Having healthy foods rich with fibres for dealing with constipation
Consumption of health foods especially high fibre food Appointment with a nutritionist for checking the recovery Reduced issue of constipation
Intake of prescribed medications by the doctors Twice a month Instant recovery of breathing and mental illness
Regular practice of yoga for dealing with facial expressions, weight losing, and other risk factors of the disease Yoga is found to be one of the best medications for schizophrenia in terms of dealing with all its symptoms Once in a month Reduced symptoms of schizophrenia
Control disturbed behaviour and reduce the severity of psychosis Antipsychotics are the most common type of medication prescribed by doctors to treat psychotic illnesses. These medications are successful in controlling the most problematic symptoms of psychotic illnesses, such as delusions, hallucinations, and cognitive difficulties, even though they aren’t cures (Shim, 2009). Once in a month Reduced disturbed behaviour and reducing the severity of psychosis
To effectively manage signs and symptoms at the lowest possible dose Antipsychotic medicine, Anti-Tremor
Once in a month Antipsychotic reduces or improve the symptoms of some mental illnesses. Anti-Tremor is useful for tremors, shaking, and unsteadiness is all things that this medication can help with.
P2.2 Provide details about plans for ongoing monitoring of the goals and interviews
First of all, the patient should be taken to a psychiatrist so that he can suggest some medications for immediate response to the ongoing disease. Furthermore, the patient should also visit a general physician who can check any general disability caused by the respective disease and suggest some relief and medications for the recovery. Yoga specialist doctors are also one of the most important doctors for recovery of the disease, forgetting the long-term solution of the disease (Ministry of Health, 2019). Moreover, the patient should only take such food that is suggested by nutrition. In this regard, all the goals can be fulfilled with the help of the suggested plans. The patient is also recommended for following all the medications as well as all treatments proposed by the doctors along with a regular check-up as per the doctor’s direction. They should also be an agent of mental Health services who can take the recovery position and condition of the patient on a weekly basis.

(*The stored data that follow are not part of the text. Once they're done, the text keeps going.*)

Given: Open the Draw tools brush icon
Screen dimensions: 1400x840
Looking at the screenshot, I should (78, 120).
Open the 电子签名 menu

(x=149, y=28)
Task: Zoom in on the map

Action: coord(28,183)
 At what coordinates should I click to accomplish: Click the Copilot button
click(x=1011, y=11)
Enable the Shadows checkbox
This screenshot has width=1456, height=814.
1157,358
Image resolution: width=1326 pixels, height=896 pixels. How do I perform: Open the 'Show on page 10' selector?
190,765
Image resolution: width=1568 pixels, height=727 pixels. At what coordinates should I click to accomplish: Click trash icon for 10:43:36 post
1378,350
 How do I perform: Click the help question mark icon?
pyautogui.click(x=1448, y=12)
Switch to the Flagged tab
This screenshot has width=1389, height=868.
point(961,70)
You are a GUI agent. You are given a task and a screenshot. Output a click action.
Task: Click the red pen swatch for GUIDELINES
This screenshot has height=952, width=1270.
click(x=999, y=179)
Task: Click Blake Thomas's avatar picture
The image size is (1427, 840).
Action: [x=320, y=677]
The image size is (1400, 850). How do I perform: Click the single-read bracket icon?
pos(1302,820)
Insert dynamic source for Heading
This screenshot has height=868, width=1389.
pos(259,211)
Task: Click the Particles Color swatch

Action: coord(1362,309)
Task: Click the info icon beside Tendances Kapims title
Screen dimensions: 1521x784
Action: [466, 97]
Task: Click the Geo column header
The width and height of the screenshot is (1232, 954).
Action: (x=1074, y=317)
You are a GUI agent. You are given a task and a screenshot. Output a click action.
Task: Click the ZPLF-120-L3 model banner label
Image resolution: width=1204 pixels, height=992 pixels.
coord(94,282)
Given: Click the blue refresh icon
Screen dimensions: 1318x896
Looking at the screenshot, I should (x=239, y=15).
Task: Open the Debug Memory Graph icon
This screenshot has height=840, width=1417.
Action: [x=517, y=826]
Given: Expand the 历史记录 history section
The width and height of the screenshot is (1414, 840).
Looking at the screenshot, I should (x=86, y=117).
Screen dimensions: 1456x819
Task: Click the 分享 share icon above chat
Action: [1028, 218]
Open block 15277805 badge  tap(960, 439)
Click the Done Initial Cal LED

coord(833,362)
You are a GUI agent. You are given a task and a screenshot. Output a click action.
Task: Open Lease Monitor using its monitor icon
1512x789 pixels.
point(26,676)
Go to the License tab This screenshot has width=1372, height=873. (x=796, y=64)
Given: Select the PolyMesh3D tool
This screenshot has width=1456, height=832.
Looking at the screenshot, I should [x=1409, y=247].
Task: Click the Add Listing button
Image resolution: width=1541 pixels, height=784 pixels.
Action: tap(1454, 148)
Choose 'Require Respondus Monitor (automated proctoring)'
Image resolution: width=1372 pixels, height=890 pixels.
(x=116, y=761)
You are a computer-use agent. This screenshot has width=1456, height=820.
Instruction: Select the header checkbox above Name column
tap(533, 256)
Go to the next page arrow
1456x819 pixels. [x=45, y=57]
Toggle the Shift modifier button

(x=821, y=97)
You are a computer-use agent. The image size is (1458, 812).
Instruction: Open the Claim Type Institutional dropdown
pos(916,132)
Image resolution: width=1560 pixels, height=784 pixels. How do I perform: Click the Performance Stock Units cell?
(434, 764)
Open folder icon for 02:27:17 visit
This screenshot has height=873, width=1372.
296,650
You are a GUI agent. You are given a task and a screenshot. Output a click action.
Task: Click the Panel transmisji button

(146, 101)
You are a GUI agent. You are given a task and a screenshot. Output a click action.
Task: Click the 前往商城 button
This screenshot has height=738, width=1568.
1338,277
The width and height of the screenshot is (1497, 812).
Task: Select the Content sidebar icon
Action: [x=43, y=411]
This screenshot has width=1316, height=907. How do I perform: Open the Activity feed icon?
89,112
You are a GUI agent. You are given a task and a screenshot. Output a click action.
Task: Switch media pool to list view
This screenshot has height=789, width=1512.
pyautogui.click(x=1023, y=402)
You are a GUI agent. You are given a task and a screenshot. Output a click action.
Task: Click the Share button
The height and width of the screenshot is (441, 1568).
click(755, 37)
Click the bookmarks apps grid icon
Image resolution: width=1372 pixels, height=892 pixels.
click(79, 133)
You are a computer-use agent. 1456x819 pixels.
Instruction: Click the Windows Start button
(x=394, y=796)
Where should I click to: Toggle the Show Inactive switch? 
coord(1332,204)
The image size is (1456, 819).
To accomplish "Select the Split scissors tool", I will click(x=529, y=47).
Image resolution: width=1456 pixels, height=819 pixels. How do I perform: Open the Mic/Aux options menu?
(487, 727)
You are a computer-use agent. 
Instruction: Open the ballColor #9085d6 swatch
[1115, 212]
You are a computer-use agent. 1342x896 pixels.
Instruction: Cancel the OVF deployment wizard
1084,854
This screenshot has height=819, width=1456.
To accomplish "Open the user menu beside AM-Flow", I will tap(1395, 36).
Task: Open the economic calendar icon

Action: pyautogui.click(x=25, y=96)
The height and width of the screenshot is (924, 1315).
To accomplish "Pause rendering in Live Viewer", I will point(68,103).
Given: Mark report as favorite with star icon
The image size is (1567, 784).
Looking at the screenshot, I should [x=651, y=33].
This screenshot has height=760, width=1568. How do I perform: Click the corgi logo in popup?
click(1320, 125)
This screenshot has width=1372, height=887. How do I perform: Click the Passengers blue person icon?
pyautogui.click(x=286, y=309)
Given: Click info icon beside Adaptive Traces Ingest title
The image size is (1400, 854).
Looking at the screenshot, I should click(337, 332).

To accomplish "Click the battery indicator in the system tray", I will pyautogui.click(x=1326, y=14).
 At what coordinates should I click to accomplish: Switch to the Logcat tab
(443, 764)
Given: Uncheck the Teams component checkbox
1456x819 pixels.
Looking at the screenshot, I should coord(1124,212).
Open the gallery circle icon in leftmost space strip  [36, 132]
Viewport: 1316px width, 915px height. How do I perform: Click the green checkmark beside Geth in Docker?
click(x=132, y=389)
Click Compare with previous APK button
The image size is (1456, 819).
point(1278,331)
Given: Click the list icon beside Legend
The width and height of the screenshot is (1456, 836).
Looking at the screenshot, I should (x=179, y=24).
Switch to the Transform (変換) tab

P2.3 Description of patient and family/carer education
It has been observed that Mr X is only close to the family and social friends who are related to family members. In this regard, it is necessary for Mr X in order to do proper support that can help the patient in terms of a proper recovery (Dunn & Marshall, 2015). It is recommended for the family members of the patient to consult with the doctor in such a manner that the doctor can illustrate the supportive factors that can be provided to the patient at the time of their need and overcoming with mental illness.